Alessandro Perrella, direttore dell’UOC Malattie infettive emergenti all’0spedale Cotugno di Napoli
Giusto parlare di focolaio, ma senza allarmismi. È il parere di Alessandro Perrella, direttore dell'Unità Operativa Complessa Malattie infettive emergenti all'ospedale Cotugno di Napoli, che a Fanpage.it ha fatto il punto sugli 11 casi segnalati di infezione da Hantavirus Andes, scoppiato sulla nave da crociera Hondius, di cui solamente 8 sono stati accertati dal Centro europeo per la prevenzione e il controllo delle malattie. "Pensare che ci troviamo di fronte all'inizio di una nuova pandemia – spiega – è fantamedicina". Negativi i due italiani che facevano parte dell'equipaggio e che da Tenerife, dove tutti i passeggeri della nave sono scesi, sono poi sbarcati a Fiumicino per raggiungere la Campania e la Calabria.
Cos'è l'Hantavirus, ceppo delle Andes Sebbene l'Hantavirus sia un virus che molto raramente può dare seguito a un'infezione per via interumana, in questo caso è avvenuto, quindi quello che veramente ci interessa è come il virus si trasmette tra gli esseri umani.

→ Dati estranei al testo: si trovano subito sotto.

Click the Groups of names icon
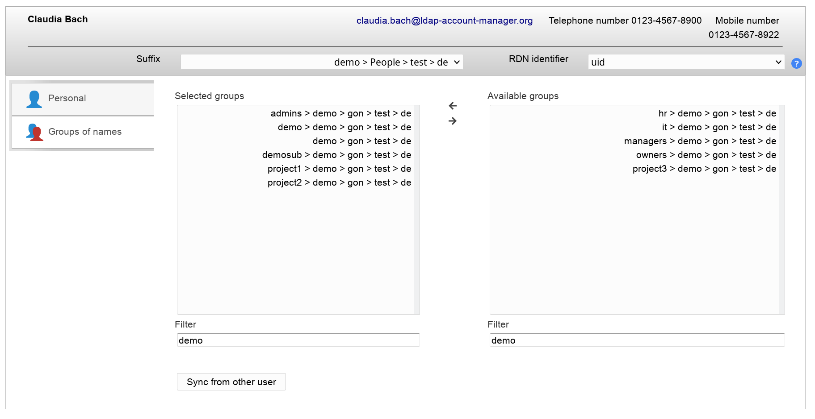This screenshot has height=419, width=815. coord(34,132)
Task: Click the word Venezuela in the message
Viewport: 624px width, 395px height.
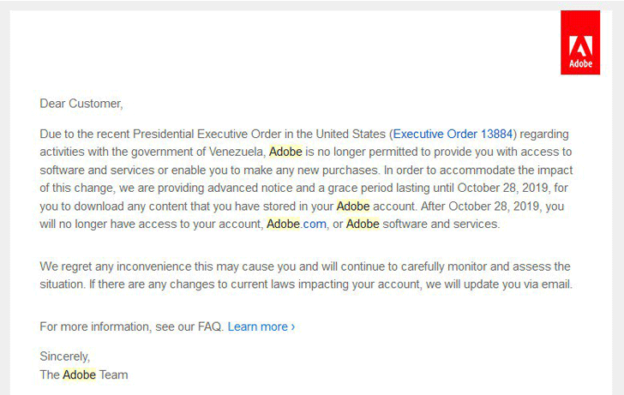Action: click(x=237, y=152)
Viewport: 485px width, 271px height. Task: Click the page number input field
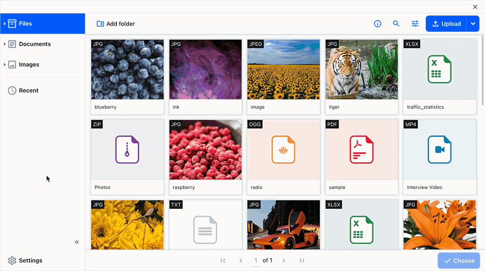coord(256,260)
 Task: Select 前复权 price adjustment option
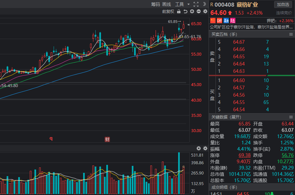[168, 11]
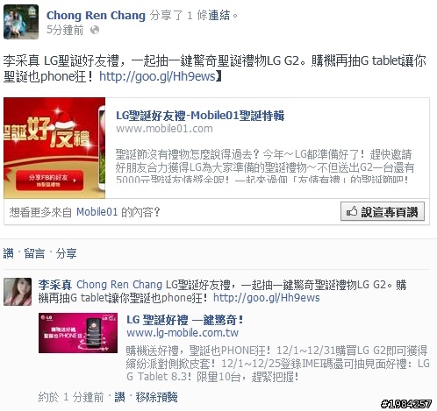Screen dimensions: 437x411
Task: Open Mobile01 page link in footer bar
Action: point(97,212)
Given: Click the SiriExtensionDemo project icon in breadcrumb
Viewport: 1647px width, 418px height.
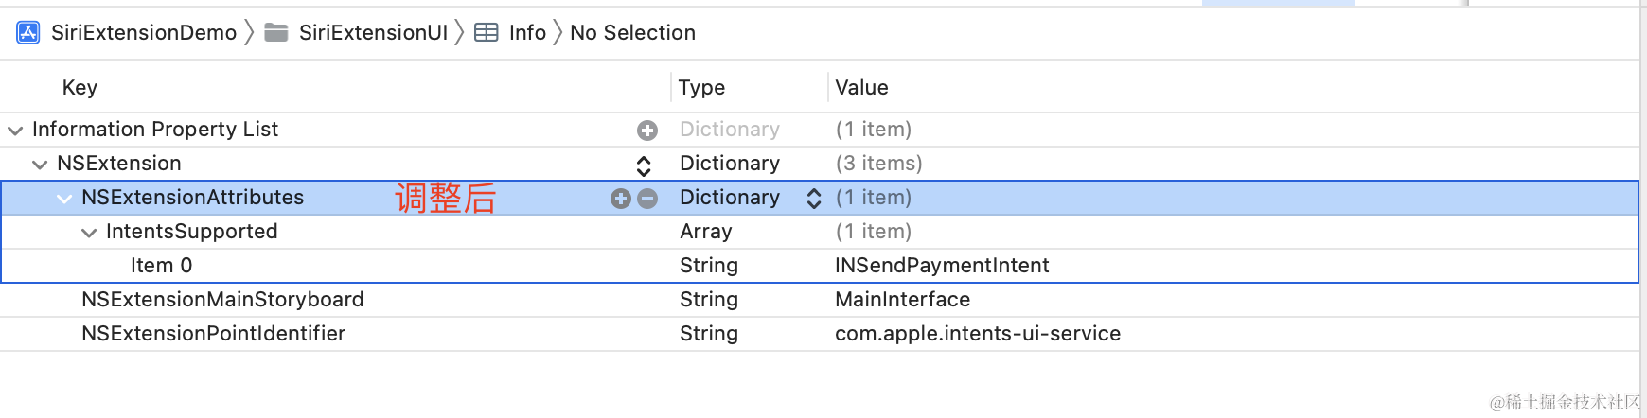Looking at the screenshot, I should pyautogui.click(x=27, y=33).
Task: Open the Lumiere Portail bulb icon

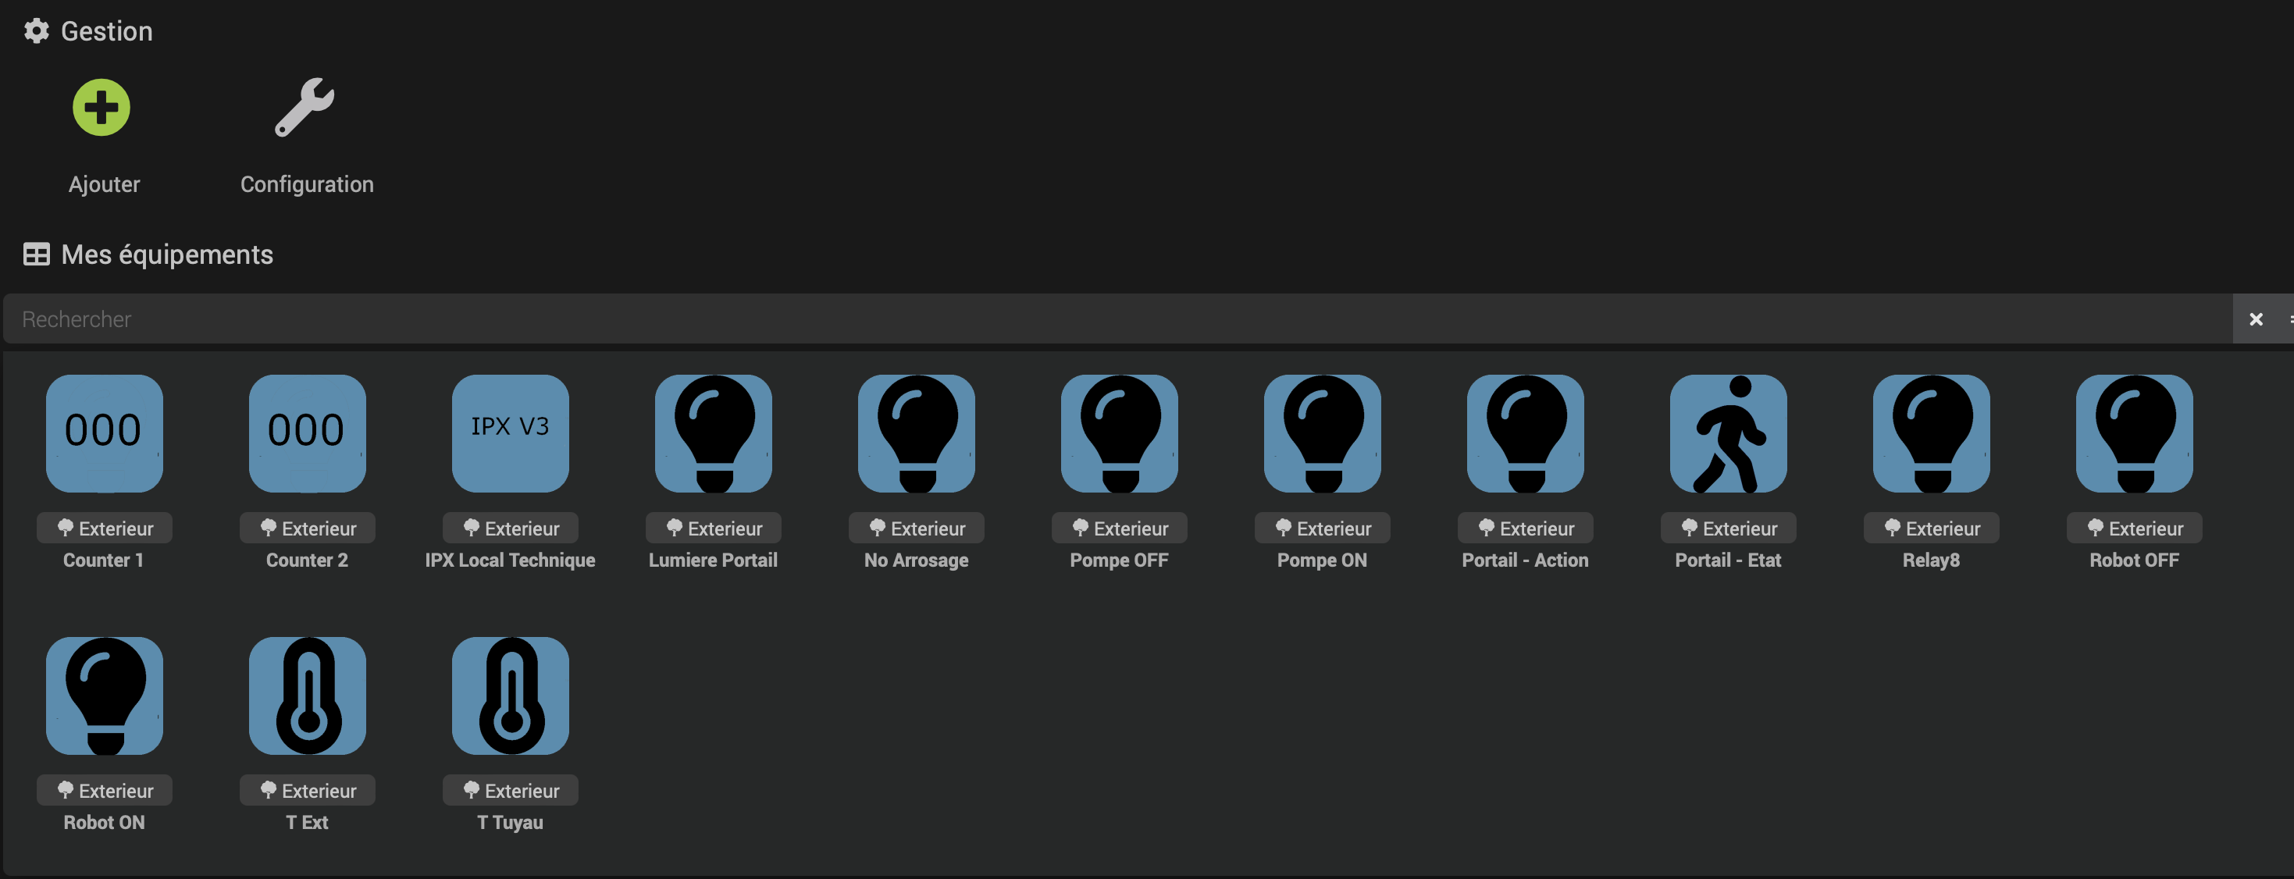Action: click(712, 434)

Innanzitutto, spiega Perrella: "Il virus ha bisogno di contatti molto ravvicinati e prollungati e quando il soggetto viene infettato, il virus può dare due forme di patologia: una patologia respiratoria e una patologia sistemica multi-organo, vale a dire che interessa più organi e non principalmente l'apparato respiratorio". Non si tratta di un virus sconosciuto, gli scienziati lo conoscono dalla fine degli anni Settanta, quando è stato isolato, ma il mondo lo ha conosciuto poco più di un anno fa, quando piangevamo la scomparsa del celebre attore americano Gene Hackman, vittima di Hantavirus. Lo abbiamo ritrovato un anno dopo su una nave da crociera, un luogo dove i contatti ravvicinati sono all'ordine del giorno.